YANGON (AFP) - Scores of Myanmar students rallied illegally in Yangon Monday against a new education bill they describe as undemocratic, the latest in a series of protests that began during a visit by US President Barack Obama.
Young activists, some holding banners reading "We need Academic Freedom" and "Fight for Democratic Education", staged a peaceful march across the city centre to call for the education system to be reformed.
The protest was held without official permission - an arrestable offence in the former junta-run nation.
"Education is very important to our country's future. Schools need to be democratic if we are to become a democratic country," said Phyo Phyo Aung, secretary of the All Burma Federation of Student Unions. She said the group had not applied for official permission to protest.
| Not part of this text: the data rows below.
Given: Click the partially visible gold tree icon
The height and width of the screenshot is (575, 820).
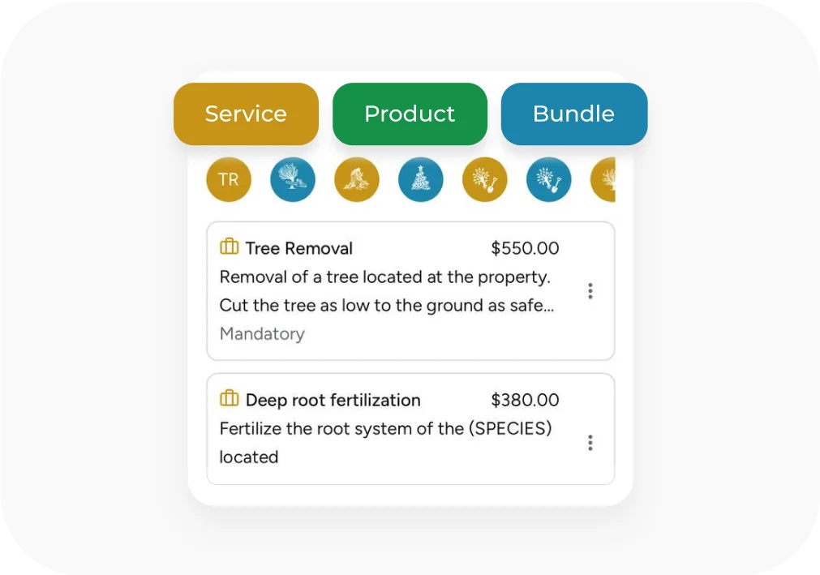Looking at the screenshot, I should (603, 179).
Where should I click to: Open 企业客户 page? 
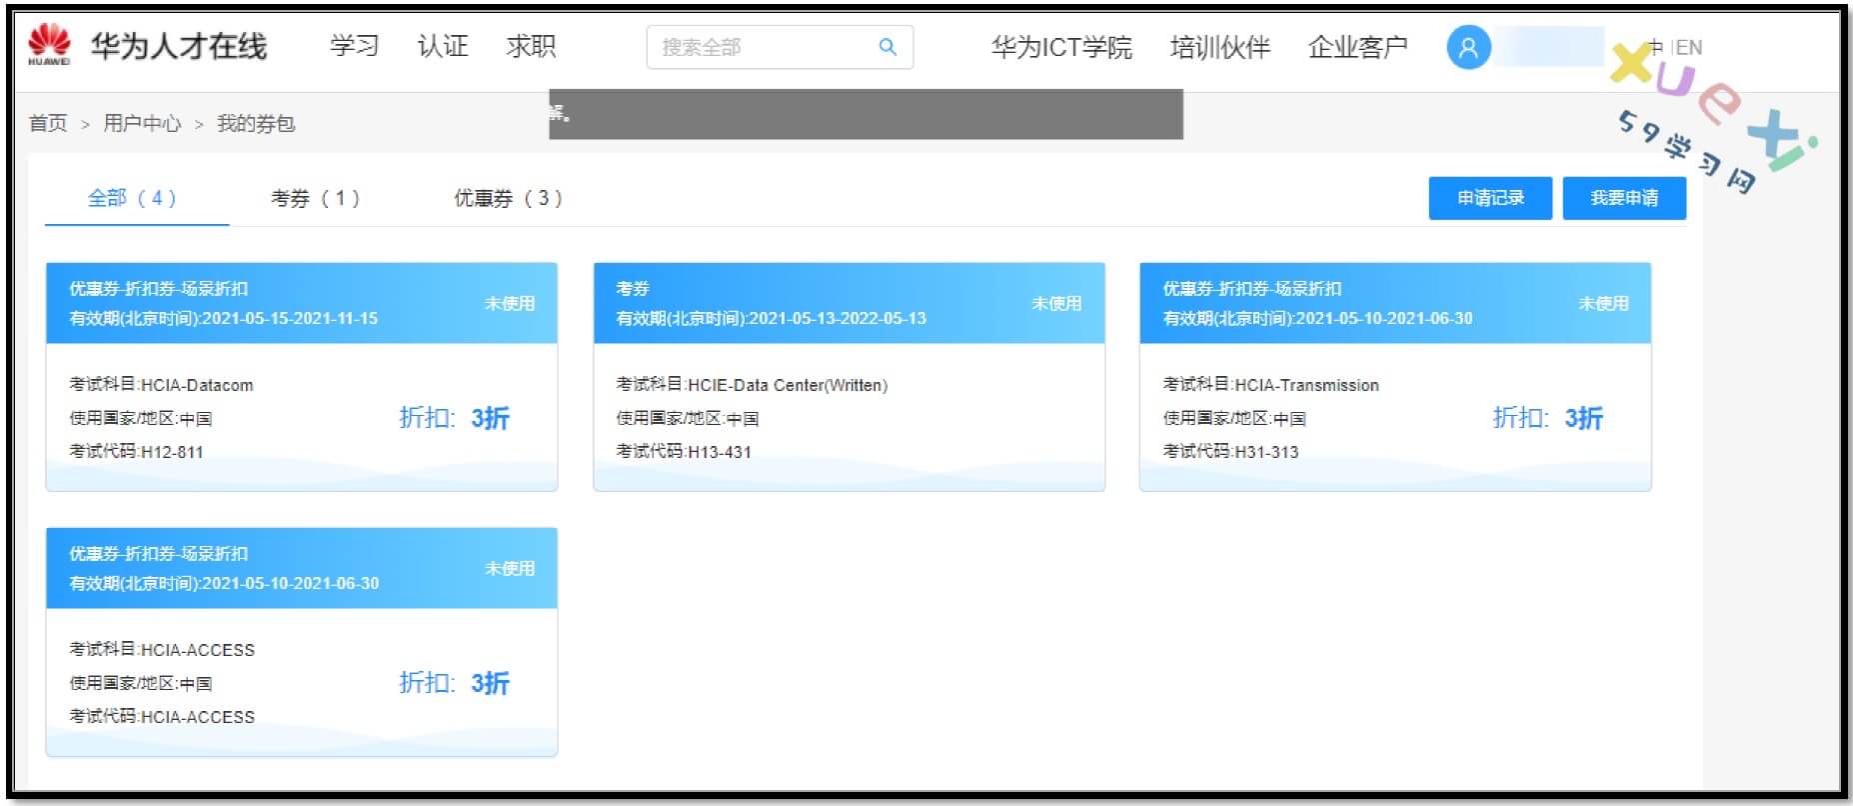click(x=1357, y=47)
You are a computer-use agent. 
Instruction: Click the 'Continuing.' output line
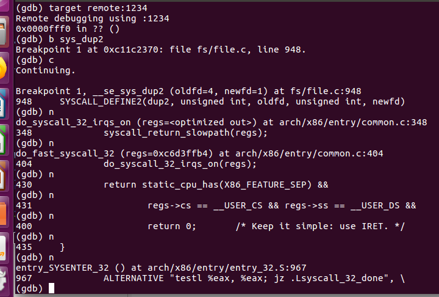[46, 70]
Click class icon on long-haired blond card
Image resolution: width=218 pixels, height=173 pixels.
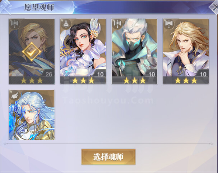169,24
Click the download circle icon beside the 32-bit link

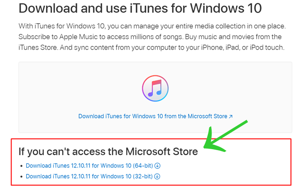(157, 177)
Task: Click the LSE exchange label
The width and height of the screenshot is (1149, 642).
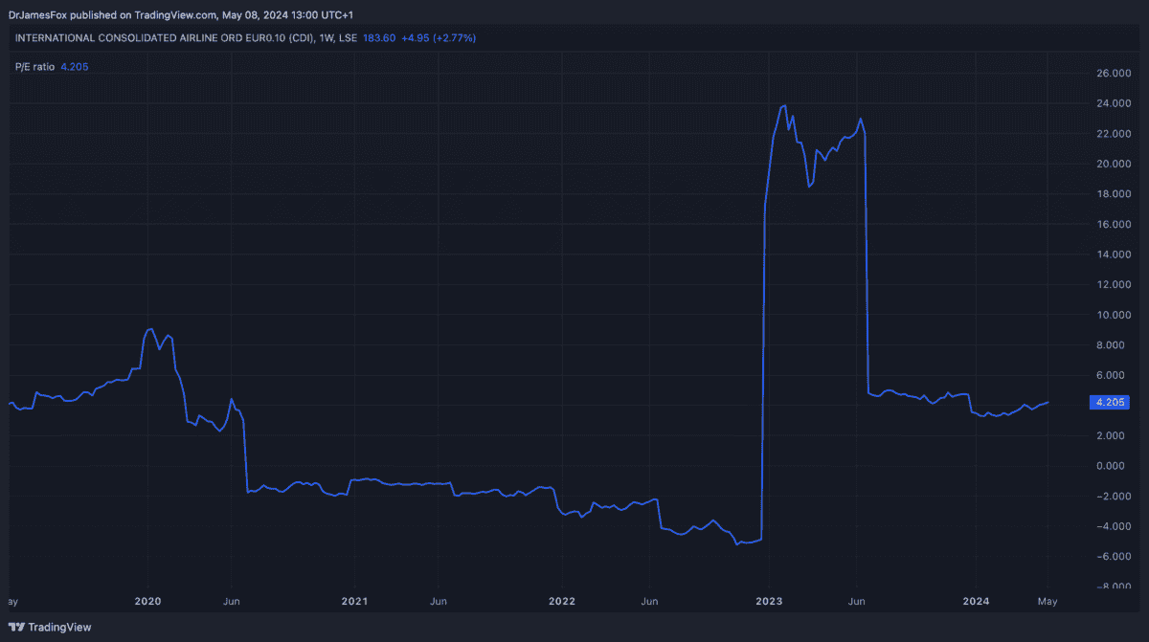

"We may be arrested and sent to jail, or our protest may be broken up by force, but whatever happens we have decided to face it," added the 26-year-old technology student, whose own studies were delayed by a previous stint in prison for her activism.
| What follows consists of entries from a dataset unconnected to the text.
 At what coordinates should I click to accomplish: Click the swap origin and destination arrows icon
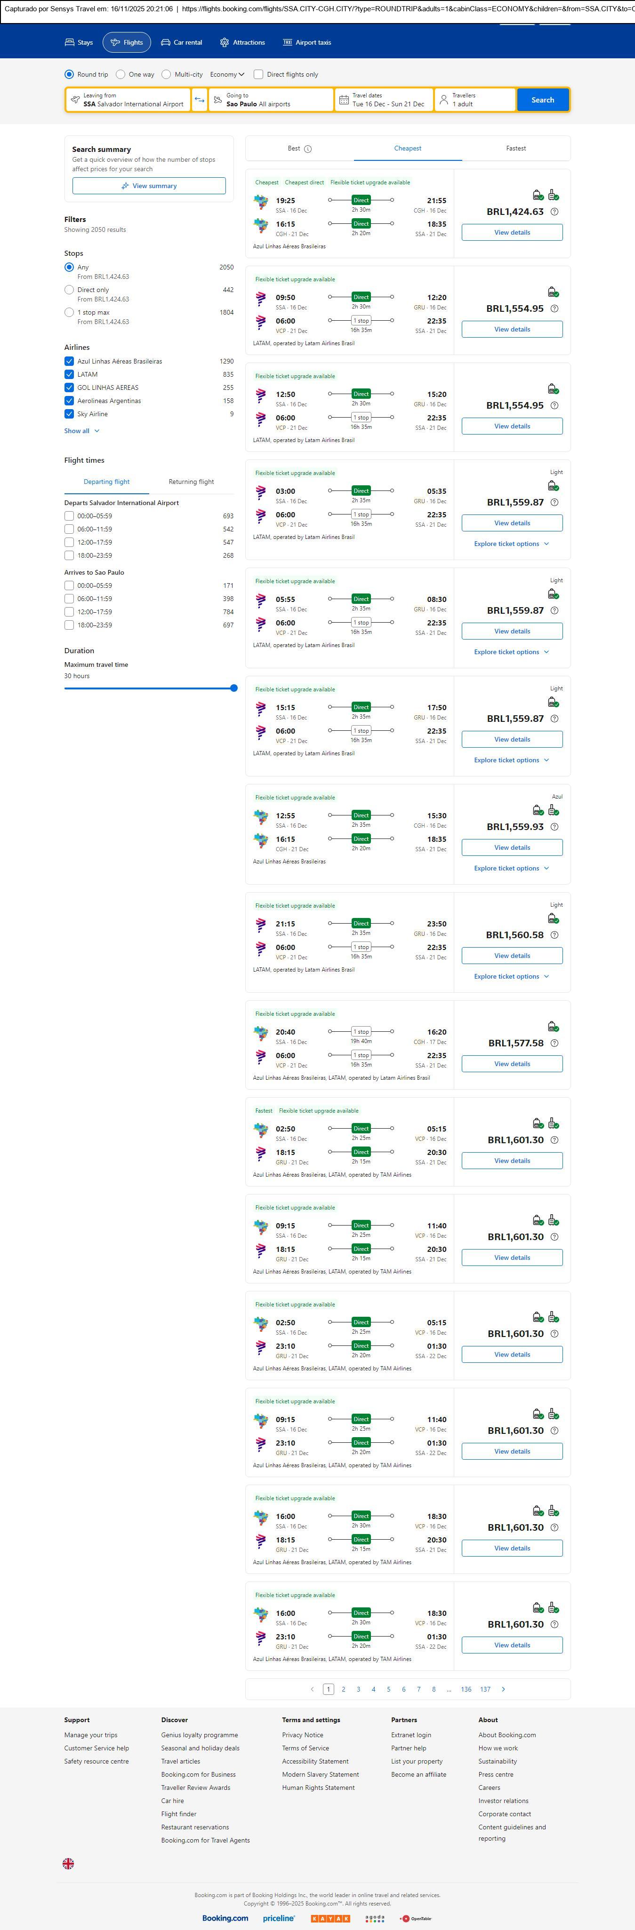pyautogui.click(x=199, y=100)
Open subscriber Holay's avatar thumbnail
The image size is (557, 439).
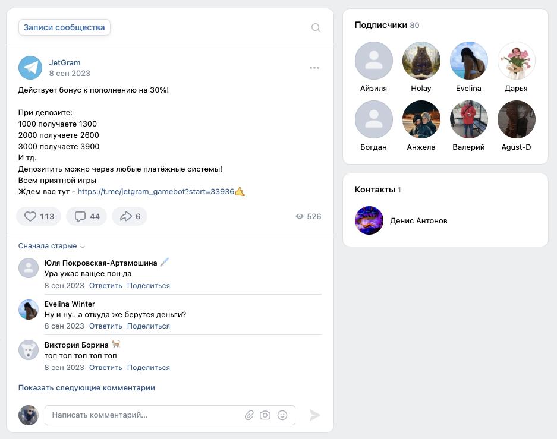pyautogui.click(x=421, y=61)
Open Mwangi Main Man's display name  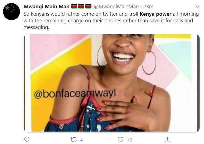[x=47, y=6]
Monday's rally was the latest in a series of bold demonstrations that began with a small rally last Friday, coinciding a speech by Mr Obama to young people at Yangon University.
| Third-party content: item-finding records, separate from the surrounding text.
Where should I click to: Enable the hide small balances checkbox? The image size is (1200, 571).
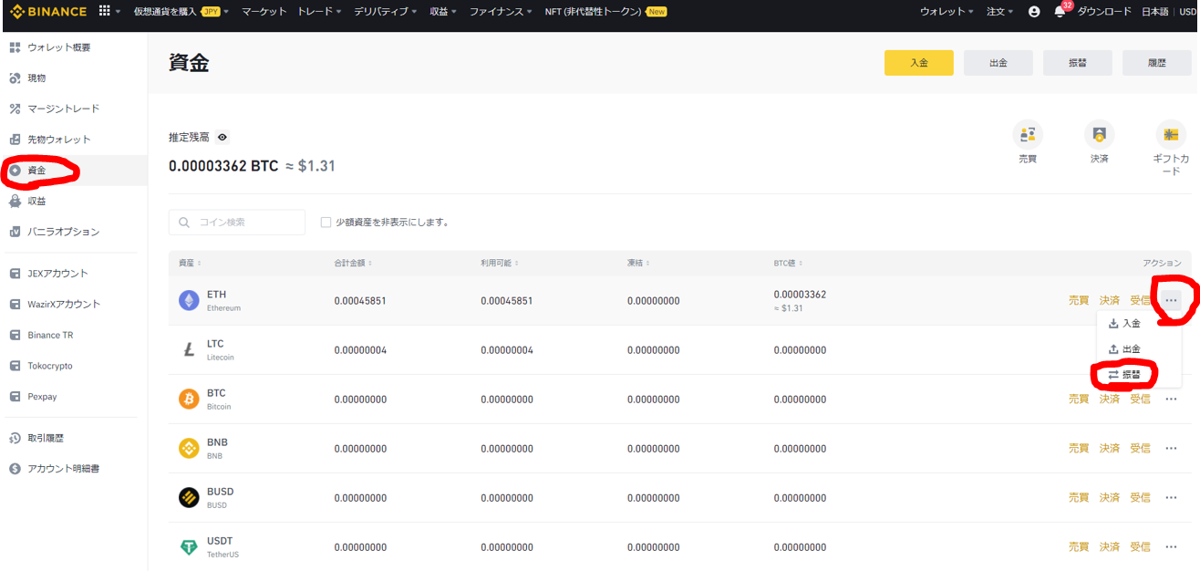(x=326, y=222)
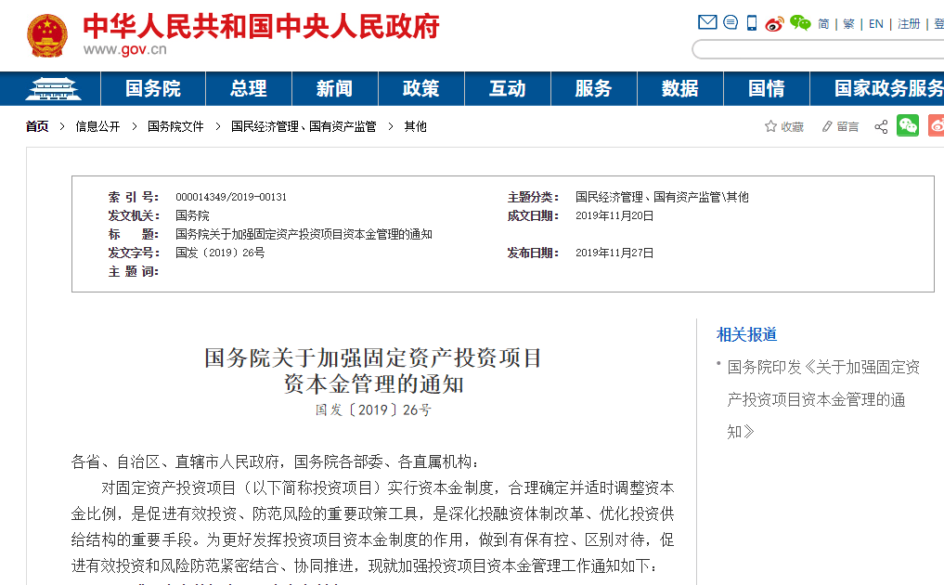Open the email subscription envelope icon
944x585 pixels.
tap(707, 21)
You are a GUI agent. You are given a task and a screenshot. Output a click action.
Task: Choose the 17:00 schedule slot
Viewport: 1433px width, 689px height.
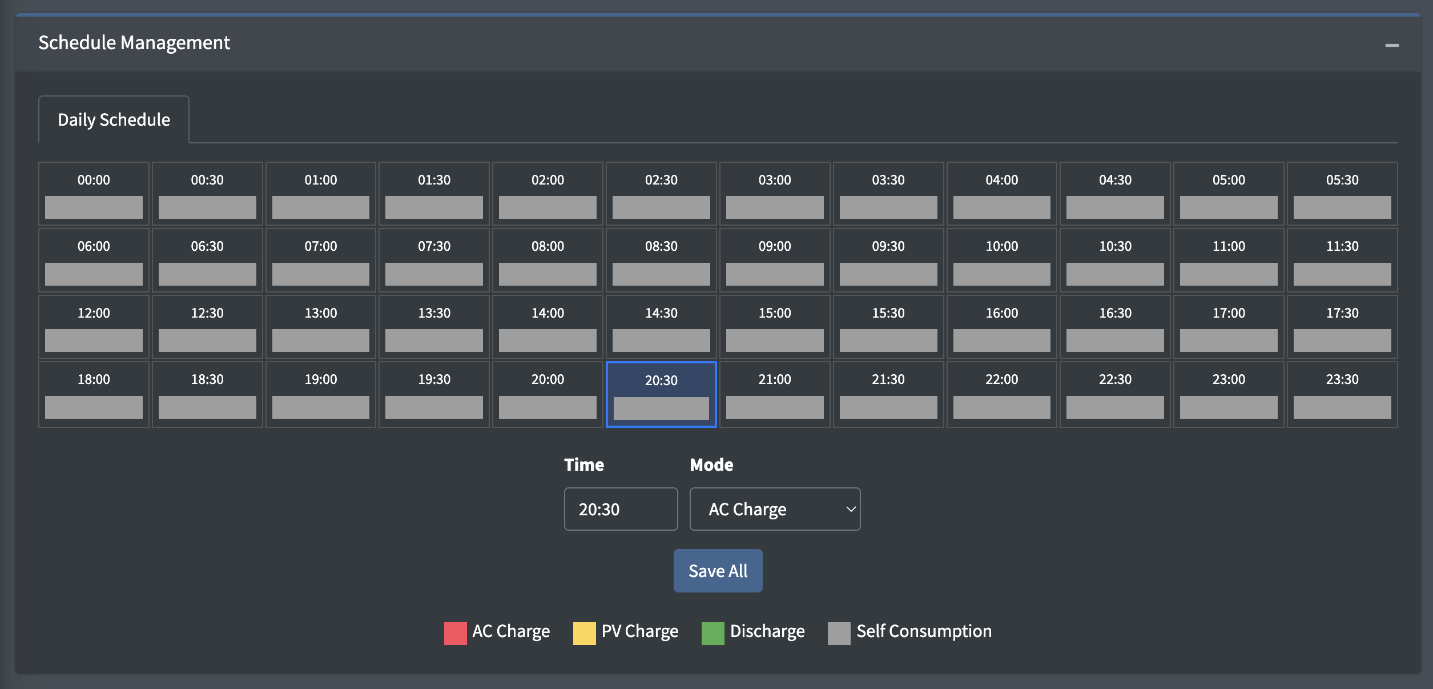(x=1229, y=327)
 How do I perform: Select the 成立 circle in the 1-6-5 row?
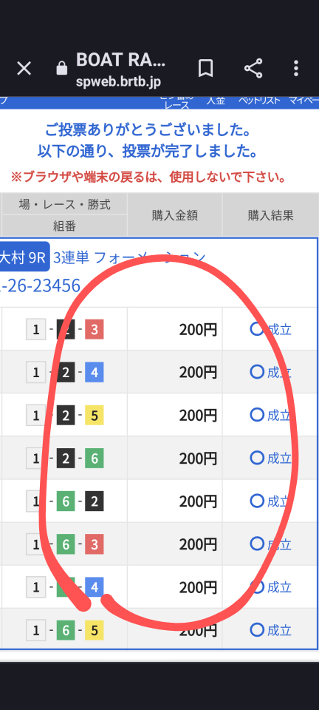tap(257, 629)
The US leader was visiting Myanmar to attend regional summits and push the quasi-civilian government to move faster on reforms.
Mr Obama said rebuilding an education system degraded by generals nervous of the power of students was one of Myanmar's biggest challenges, and warned against the impulse of central governments to "narrow the learning process".
"I think that that's something that I'm sure university students here in Myanmar will want to express during the course of this transition period," he said.
A day later dozens of students climbed the gates of Yangon University and briefly rallied within the compound in a potent gesture evoking the central role student protest has played in Myanmar's modern history.
Myanmar was rocked by massive student-led demonstrations against authoritarianism in 1988 that propelled Aung San Suu Kyi into the democracy fight, but were ended with a brutal military crackdown.
Outright army rule ended in 2011 and the country has seen Western sanctions largely swept away in response to reforms, including releasing most political prisoners and allowing Ms Suu Kyi into parliament.
But there are growing concerns that the democratic transition is stalling. Obama raised particular concern over media freedom and the plight of stateless Rohingya Muslims in unrest-torn Rakhine state.
Protesters have also been arrested across the country in recent months, mainly for demonstrating about land disputes without permission.